Available records:
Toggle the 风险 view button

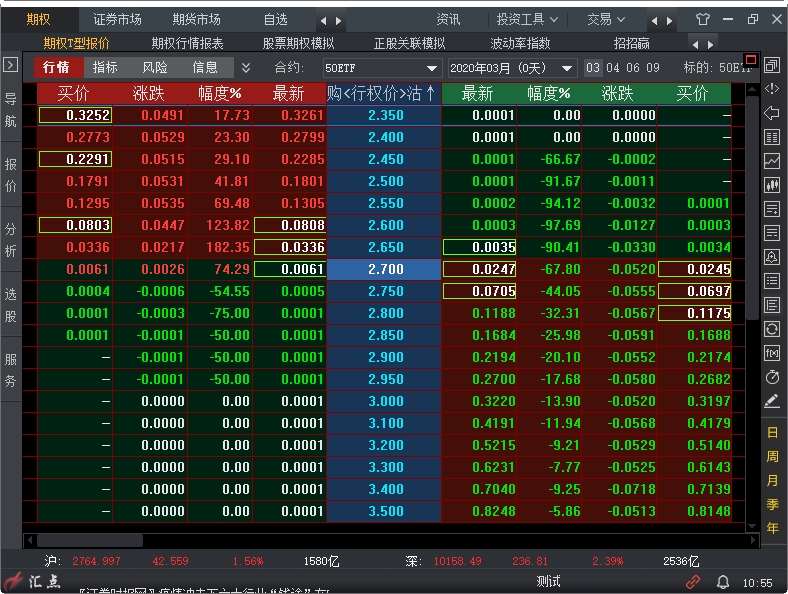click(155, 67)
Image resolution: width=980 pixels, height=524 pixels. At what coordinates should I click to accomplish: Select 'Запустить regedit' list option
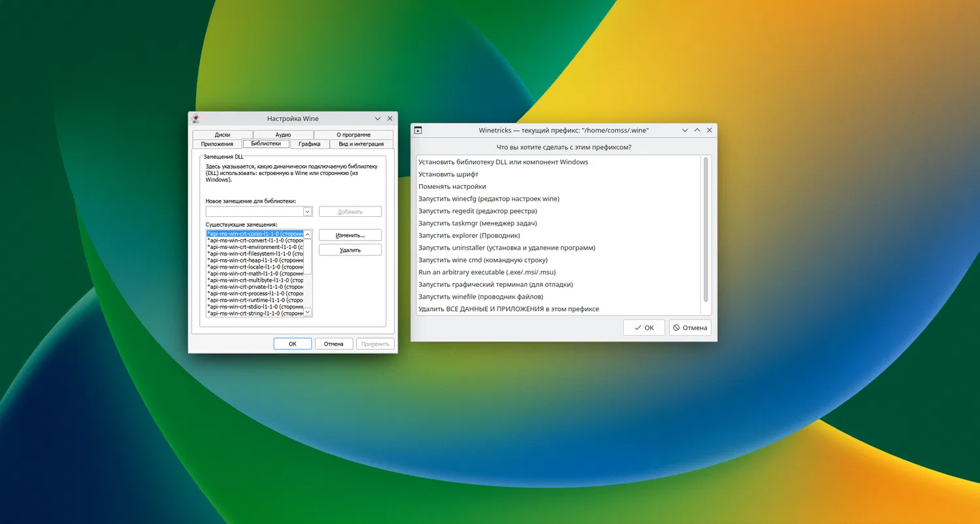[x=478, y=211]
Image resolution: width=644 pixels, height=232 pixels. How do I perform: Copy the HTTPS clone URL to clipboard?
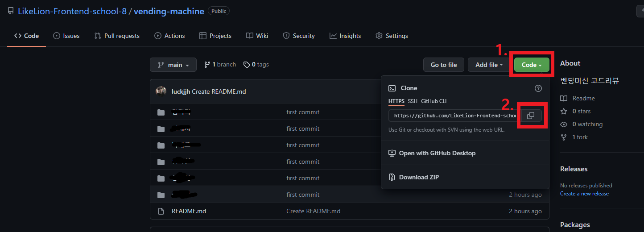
==
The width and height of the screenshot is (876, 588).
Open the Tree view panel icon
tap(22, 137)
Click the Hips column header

What is needed: With the pictures removed, print only the lines starting at the line that has "Toggle the 风险 view button" and ending at the line that has "Image resolution: width=644", both ends included, exactly as they stand above.

Solution for this exercise:
Toggle the 风险 view button

click(155, 67)
Image resolution: width=980 pixels, height=524 pixels. At what coordinates should I click to accomplish: Select 'Запустить regedit' list option
[x=478, y=211]
Image resolution: width=644 pixels, height=232 pixels. How do I perform: Copy the HTTPS clone URL to clipboard?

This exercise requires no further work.